[Material provided Boundary: Start]

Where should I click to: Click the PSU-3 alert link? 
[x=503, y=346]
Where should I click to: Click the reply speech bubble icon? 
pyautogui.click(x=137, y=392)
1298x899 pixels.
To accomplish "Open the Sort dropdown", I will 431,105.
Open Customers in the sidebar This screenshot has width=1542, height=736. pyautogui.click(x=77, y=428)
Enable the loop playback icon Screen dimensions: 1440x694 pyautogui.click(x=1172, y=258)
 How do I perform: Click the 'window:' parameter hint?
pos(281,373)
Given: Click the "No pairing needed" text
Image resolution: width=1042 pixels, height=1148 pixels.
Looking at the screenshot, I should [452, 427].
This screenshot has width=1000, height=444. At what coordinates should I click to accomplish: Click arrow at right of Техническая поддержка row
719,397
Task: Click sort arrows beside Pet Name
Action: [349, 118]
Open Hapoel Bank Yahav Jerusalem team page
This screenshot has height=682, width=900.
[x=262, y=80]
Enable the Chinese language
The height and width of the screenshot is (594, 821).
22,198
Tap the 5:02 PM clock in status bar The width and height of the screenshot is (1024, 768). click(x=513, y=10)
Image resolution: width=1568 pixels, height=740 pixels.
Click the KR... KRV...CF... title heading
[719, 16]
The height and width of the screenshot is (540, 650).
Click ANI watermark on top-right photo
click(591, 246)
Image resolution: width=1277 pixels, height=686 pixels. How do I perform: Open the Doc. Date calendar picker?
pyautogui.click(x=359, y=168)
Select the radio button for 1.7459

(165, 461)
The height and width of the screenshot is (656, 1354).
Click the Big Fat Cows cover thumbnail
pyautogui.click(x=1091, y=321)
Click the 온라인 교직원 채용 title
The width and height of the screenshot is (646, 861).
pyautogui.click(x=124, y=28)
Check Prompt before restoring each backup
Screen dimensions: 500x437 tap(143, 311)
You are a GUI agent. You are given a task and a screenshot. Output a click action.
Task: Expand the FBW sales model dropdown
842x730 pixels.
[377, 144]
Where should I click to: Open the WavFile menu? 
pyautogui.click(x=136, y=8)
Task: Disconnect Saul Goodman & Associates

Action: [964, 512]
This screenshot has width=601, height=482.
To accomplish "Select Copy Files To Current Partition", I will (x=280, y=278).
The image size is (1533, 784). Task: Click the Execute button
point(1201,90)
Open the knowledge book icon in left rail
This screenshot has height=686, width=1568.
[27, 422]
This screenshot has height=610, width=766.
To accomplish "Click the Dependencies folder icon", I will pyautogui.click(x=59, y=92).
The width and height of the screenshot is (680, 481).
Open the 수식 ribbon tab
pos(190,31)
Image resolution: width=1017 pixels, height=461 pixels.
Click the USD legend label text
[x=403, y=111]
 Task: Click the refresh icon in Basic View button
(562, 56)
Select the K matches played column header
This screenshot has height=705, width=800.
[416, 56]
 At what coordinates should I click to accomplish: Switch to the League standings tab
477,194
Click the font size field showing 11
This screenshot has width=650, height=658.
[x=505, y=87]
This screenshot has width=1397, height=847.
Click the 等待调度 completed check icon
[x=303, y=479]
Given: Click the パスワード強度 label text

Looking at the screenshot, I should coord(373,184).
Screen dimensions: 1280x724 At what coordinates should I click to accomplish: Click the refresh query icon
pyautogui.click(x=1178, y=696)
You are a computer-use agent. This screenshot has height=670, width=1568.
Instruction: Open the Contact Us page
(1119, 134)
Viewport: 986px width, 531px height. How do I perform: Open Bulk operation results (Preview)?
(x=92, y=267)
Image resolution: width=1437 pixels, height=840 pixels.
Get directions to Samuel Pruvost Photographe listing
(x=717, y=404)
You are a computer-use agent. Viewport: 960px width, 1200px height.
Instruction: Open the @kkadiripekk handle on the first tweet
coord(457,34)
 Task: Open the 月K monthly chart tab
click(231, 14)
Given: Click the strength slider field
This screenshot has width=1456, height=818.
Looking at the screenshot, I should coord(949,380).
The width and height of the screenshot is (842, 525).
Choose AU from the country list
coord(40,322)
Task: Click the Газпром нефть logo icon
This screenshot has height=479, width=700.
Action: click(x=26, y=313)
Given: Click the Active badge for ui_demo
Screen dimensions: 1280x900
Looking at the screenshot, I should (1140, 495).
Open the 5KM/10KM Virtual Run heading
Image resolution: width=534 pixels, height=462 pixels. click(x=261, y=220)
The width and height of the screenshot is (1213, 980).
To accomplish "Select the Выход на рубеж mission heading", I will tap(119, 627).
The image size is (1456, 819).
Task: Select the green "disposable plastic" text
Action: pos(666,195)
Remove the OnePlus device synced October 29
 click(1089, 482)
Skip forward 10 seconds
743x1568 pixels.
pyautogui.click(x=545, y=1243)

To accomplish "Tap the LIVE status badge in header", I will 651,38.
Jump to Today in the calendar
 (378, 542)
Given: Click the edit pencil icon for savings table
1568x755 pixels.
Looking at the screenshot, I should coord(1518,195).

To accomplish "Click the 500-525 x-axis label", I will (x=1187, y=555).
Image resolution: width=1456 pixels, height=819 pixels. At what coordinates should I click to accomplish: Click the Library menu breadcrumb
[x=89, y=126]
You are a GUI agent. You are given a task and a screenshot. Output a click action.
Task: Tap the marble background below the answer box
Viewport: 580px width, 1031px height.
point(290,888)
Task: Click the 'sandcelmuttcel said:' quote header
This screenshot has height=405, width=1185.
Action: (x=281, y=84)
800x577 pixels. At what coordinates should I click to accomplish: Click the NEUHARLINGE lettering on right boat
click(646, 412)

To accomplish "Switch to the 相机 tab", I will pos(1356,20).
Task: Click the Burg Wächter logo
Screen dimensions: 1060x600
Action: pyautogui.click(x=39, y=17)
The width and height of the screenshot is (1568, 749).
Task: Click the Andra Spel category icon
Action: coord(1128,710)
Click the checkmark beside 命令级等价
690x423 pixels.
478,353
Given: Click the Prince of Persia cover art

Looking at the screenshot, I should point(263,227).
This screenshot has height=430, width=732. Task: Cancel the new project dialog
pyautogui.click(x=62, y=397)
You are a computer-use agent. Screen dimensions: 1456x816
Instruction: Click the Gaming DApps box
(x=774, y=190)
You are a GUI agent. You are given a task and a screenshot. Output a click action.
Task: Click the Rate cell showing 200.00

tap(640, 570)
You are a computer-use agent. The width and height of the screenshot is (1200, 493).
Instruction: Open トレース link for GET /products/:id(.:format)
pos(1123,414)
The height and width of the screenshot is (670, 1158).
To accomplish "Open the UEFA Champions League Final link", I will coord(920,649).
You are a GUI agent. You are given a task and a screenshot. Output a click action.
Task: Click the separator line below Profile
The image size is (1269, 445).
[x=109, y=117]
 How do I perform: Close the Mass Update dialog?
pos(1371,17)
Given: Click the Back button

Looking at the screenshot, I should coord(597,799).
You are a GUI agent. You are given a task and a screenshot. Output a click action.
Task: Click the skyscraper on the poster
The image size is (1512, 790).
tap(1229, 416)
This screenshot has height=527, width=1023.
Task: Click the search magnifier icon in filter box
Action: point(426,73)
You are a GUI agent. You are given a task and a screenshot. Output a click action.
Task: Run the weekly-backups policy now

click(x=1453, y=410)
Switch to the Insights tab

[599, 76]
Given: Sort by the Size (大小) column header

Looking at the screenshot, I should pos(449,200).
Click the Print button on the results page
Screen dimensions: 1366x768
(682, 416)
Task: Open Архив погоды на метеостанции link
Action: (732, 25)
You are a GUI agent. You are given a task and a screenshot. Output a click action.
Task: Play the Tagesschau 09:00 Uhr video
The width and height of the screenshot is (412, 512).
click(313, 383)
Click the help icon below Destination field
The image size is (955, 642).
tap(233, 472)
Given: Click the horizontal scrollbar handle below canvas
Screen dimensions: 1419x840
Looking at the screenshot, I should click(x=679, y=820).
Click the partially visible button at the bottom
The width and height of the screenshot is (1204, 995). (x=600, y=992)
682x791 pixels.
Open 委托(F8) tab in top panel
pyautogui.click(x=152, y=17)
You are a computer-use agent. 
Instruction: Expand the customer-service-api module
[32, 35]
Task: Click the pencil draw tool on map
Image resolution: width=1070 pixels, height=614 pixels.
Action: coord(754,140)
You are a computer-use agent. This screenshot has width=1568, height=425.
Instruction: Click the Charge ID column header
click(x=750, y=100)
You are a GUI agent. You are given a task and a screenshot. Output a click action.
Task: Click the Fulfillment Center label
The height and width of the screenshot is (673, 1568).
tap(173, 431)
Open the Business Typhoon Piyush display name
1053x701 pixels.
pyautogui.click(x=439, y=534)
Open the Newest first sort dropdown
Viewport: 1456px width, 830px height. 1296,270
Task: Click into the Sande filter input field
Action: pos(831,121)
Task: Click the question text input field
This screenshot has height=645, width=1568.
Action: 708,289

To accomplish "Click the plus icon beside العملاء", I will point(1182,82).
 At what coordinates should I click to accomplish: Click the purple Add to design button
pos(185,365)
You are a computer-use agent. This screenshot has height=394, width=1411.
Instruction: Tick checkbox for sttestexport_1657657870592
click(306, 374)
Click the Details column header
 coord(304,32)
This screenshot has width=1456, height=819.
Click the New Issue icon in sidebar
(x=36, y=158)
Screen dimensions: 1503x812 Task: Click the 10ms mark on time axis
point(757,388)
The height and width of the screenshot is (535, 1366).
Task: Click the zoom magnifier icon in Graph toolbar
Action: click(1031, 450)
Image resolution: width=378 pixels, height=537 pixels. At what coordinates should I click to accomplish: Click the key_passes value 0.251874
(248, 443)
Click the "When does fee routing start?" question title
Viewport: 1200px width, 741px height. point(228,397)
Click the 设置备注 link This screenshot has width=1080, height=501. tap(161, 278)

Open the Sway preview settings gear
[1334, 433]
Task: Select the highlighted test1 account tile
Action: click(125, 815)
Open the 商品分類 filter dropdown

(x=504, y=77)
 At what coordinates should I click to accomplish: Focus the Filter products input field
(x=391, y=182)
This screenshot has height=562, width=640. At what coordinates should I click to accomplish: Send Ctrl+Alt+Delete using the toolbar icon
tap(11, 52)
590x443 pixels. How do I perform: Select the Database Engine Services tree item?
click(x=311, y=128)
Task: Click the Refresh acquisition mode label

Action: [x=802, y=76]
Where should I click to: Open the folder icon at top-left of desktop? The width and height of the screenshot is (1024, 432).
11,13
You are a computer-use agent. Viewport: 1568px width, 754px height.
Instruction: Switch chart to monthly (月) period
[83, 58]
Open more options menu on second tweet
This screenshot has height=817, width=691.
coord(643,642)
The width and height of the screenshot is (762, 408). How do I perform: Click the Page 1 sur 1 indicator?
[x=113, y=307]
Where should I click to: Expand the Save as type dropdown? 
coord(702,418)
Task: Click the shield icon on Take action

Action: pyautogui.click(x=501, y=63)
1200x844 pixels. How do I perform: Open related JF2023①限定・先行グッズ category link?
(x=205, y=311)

[Material provided Boundary: End]

→ Assignment
Word for word, restate the lines of the data above that fall between the line holding "This screenshot has height=610, width=766." and the line holding "Image resolution: width=1017", inclusive, and no other lines.

→ Reply
This screenshot has height=610, width=766.
To accomplish "Click the Dependencies folder icon", I will pyautogui.click(x=59, y=92).
The width and height of the screenshot is (680, 481).
Open the 수식 ribbon tab
pos(190,31)
Image resolution: width=1017 pixels, height=461 pixels.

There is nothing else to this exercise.